During this period I was in and out of A&E. Many mornings I awoke unable to breathe. Months and months passed and I began to despair. Things looked bleak. For it seemed that my respiratory condition might be permanent. I began to lose hope and started thinking about my death.

Then I gritted my masked face, took a deep breath through my air ventilation unit, and sold my beloved boat.

Depressing as it was, it nonetheless seemed to trigger my slow recovery. After many months away from the canal and a few days spent by the seaside in Hastings, I was resurrected. All that lovely salt air replenished me inside and out. I later learned that I had caught whooping cough and it was exacerbated by mold in my boat. I was lucky to have survived.

But the physical horror of being unable to breathe burrowed deep into my psyche. So when stories of a new mysterious respiratory virus first came out of Wuhan, I chewed every little bit of information voraciously. There's nothing that focuses your intellect and judgment as much as a brush with your own mortality.

My affair with the grim reaper made me an expert on the types and efficacy of masks. I wore my N99 mask to and from my gig at the "Troubador" on the 31st of January 2020. By then I was fairly certain that;

The Novel coronavirus is airborne and aerosolized.
The incubation period is up to two weeks.
It stays on surfaces much longer than ordinary viruses.
It stays suspended in unventilated air for hours.
Indoors is more dangerous than outdoors.
UV lights kill it.
Air-conditioning is bad.
Vitamin D, Zinc, Sauerkraut and Quercetin helps.
Hydroxychloroquine helps.
Remdesivir is rubbish.
The exponential R-rate of spread is scarier than the death rate.
Masks protect others when worn indoors.
There may never be immunity.
People drop dead unexpectedly from a "Cytokine Storm".
Some don't seem to recover (what's now called "Long Covid").
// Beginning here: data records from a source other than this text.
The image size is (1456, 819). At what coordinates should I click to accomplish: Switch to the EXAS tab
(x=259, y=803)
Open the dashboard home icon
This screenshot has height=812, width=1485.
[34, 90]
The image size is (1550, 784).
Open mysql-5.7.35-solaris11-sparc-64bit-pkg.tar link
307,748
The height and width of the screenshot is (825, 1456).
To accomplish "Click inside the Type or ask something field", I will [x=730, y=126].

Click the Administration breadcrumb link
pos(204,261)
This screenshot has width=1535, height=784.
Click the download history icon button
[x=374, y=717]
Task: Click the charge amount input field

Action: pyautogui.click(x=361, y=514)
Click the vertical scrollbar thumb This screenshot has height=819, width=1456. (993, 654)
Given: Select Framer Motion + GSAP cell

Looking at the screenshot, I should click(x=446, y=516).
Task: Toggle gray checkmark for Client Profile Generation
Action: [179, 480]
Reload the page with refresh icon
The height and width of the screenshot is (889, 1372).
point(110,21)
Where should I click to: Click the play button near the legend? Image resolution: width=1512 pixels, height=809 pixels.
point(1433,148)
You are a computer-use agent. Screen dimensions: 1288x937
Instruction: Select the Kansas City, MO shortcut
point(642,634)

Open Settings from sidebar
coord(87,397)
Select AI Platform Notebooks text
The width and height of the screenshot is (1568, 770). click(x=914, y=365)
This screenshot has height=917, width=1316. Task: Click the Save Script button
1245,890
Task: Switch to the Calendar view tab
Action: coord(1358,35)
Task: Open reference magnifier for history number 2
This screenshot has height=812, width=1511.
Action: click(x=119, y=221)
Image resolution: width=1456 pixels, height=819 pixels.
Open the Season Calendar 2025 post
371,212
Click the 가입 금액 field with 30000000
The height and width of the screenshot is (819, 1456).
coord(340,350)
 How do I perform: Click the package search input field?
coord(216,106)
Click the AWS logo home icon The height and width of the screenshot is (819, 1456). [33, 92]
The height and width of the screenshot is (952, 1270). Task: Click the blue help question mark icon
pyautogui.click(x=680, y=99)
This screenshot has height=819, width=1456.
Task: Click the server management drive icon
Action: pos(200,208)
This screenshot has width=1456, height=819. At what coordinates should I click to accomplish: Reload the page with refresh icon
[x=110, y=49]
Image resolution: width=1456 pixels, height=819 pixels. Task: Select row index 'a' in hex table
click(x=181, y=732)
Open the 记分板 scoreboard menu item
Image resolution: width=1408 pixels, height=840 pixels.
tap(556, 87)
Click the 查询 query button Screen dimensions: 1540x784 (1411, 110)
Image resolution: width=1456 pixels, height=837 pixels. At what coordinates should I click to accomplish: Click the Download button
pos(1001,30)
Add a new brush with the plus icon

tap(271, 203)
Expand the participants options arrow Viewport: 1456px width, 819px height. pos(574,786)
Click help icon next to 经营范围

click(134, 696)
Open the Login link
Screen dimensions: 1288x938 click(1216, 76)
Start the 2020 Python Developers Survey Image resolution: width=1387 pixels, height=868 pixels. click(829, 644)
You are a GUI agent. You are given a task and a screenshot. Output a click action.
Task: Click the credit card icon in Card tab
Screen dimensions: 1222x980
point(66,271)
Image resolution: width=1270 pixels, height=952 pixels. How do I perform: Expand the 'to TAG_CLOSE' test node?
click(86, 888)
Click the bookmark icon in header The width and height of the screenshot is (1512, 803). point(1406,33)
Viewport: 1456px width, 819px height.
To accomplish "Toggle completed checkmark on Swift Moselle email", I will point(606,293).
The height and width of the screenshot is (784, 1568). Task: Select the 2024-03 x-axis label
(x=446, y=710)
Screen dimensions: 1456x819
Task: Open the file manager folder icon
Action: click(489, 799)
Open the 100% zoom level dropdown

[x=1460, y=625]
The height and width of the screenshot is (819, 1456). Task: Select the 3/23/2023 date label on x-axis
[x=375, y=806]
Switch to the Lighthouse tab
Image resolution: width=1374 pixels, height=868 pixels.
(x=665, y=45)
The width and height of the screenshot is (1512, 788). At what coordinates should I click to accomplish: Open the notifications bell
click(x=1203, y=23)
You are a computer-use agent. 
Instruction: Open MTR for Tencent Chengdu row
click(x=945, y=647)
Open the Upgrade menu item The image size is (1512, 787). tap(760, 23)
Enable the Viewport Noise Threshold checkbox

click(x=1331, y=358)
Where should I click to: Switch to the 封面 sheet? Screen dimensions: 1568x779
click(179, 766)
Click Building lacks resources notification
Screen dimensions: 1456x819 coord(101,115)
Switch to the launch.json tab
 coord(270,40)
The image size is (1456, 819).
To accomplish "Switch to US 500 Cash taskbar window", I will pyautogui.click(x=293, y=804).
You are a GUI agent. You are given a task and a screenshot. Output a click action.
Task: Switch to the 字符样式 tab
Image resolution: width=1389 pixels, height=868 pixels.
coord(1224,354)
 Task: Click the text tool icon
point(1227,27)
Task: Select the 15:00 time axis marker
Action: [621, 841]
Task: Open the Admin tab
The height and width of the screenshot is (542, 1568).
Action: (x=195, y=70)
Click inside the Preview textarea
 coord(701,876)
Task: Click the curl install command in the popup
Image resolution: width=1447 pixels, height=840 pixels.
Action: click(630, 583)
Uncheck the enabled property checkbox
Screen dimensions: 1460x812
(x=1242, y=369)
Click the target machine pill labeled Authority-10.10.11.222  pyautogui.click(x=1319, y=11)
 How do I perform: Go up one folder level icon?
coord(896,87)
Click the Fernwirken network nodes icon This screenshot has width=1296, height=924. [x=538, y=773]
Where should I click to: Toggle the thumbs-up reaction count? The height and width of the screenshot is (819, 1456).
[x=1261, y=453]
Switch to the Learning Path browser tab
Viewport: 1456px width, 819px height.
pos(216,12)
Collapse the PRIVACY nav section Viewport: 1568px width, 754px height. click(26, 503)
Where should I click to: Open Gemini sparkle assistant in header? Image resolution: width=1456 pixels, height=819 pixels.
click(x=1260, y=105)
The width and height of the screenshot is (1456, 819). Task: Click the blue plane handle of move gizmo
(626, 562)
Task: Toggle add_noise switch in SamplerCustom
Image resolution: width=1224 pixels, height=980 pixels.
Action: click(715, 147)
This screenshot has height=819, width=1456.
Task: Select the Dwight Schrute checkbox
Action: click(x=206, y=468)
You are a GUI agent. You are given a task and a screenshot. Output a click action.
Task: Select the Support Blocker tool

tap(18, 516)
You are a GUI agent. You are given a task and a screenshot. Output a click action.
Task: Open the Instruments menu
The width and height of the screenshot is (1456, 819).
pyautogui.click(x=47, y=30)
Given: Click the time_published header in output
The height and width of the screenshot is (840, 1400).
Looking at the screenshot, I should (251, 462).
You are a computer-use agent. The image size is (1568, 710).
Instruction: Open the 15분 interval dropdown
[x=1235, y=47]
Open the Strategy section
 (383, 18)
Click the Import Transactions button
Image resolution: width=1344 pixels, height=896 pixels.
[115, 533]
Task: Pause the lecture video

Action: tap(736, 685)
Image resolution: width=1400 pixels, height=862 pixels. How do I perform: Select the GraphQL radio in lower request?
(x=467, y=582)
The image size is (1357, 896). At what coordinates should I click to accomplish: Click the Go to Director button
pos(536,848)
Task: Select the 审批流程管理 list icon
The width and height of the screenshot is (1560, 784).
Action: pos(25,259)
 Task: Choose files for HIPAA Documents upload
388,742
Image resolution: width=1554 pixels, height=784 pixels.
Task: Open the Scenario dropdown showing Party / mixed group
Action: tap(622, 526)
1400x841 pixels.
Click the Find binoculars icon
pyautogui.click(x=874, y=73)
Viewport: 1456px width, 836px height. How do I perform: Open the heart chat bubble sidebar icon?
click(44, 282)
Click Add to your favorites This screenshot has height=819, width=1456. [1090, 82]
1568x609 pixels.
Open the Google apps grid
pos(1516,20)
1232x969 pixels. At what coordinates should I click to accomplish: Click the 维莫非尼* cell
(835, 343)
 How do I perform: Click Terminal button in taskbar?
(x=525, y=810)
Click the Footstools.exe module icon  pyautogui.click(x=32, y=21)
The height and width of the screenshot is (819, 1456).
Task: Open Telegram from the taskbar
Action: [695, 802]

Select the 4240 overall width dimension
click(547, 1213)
I also knew that some in my social circles would say that it's fake.

But if the government picture was skewed, the strident texts, tweets, and messages of my conspiracy leaning mates inspired even less confidence.

So who to trust? My experience says that in any crisis the early information is most pure and reliable. It's the cream at the top of the milk or the news before it hits the political spin. For me, it's the early Wuhan data which seems to offer the best predictors. Indeed what puzzles me, is why the WHO and government are just starting to figure out what I knew way back in January?

Is it just me or does it seem that the larger the organization and the fewer hands at the top, the more corrupt and incompetent the decisions are? Is it a coincidence that those smaller Asian countries that ignored the WHO advice and issued their citizens with free masks suffered far fewer deaths and yet never had to lockdown?

Well, I reckon it's time for We the people to bypass government and have our own intelligent discussion. For it doesn't matter whether you believe the rumors of a man-made virus or not. The point is not whether Covid19 was made in a lab - but that it could have been. If not this time, then the next. We have the technology to do so. Indeed the genie is out of the bottle.

Welcome to the age of Biowarfare. There's no point looking back. It looks like Covid19 is here to stay (in western countries anyway).

So what can we do going forward? Can we "live" with #Covid19?